We have three platforms below all running the same configuration - stock CentOS 7.4 with Media Server Studio 2018 R2.
- Xeon E3-1585v5 (Supermicro X11SSH-GF-1585)
- Xeon E3-1285v4 (Supermicro X10SLH-F)
- Core i3-6100 (Supermicro X11SSH-LN4F)
We are experiencing some strange performance stats when comparing transcoding throughput. All testing below has been completed using sample_multi_transcode with the following options:
$ sample_multi_transcode -i::h264 test_es.264 -async 4 -o::h264 out.264 -b target_bitrate
What we are finding is that performance with the 1285v5 with smaller frame sizes is much lower than we would have expected, and in most cases is beaten by the Broadwell Xeon and the Skylake i3. Figures below are for a single instance of sample_multi_transcode.
1585v5 = 1270 fps
1285v4 = 1614 fps
i3-6100 = 1560 fps
1585v5 = 371 fps
1285v4 = 413 fps
i3-6100 = 381 fps
1585v5 = 528 fps
1285v4 = 558 fps
i3-6100 = 466 fps
1585v5 = 312 fps
1285v4 = 328 fps
i3-6100 = 257 fps
1585v5 = 111 fps
1285v4 = 106 fps
i3-6100 = 79 fps
The only time the 1585v5 comes out on top (and not by much) is when processing UHD frames. Running our own transcoding application which uses the SDK directly gives us very similar results, as does executing multiple transcoding jobs in parallel. Given the larger number of EUs we were expecting to see a much higher level of performance across the board with the v5 Xeon than we seem to be achieving. Are we missing something or is this expected behavior?
Thanks in advance,
I check some validation results test case with one input stream fan out to multiple output stream we have and I think this should not be the expected result.

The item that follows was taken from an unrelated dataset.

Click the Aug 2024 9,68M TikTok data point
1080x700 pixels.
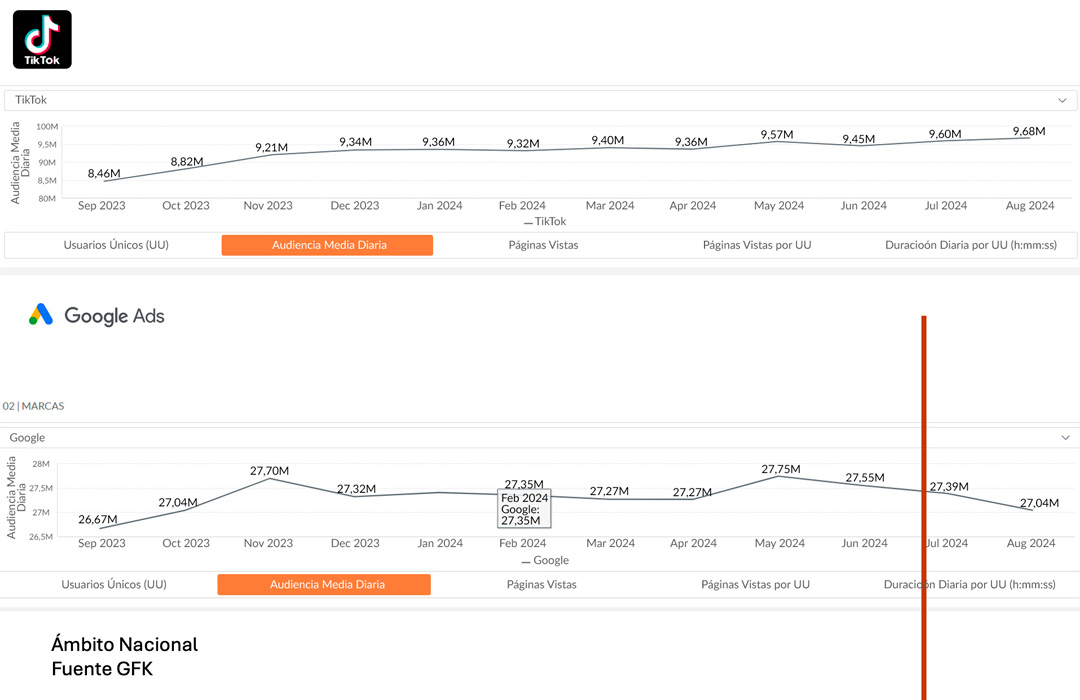click(x=1029, y=138)
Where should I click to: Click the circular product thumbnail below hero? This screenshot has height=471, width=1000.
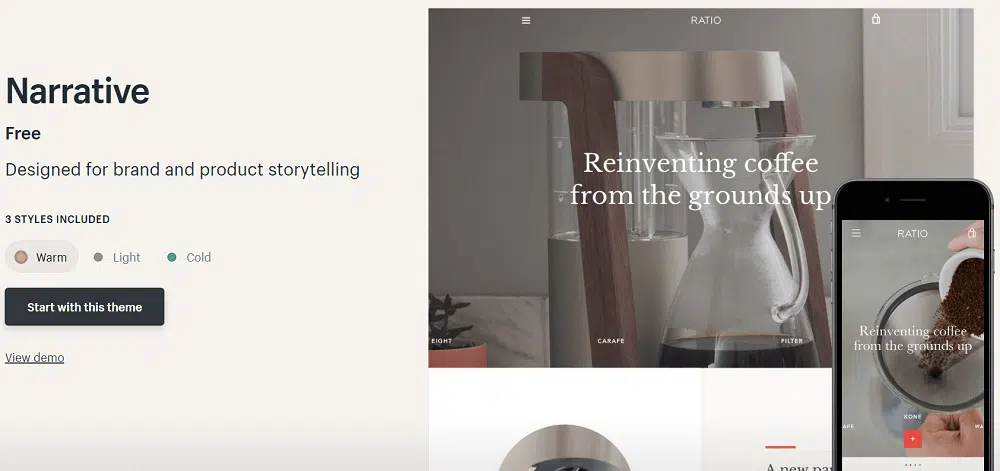point(564,448)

From your test, it seems using a 1 to 1 validation on sample_multi_transcode, can you confirm?
There are also cases which certain content has different impact to the test, what's kind of content are you using?
I also looked at the performance on different platform and I didn't see a big difference between Core and Xeon.
Please also be carefully on the test configurations, make sure the clip is long enough since the first 10 seconds will be the time to set up the system. In this context, the longer you run, the stable the environment is.
Please also change "-async" to 1 and set "-hw" explicitly.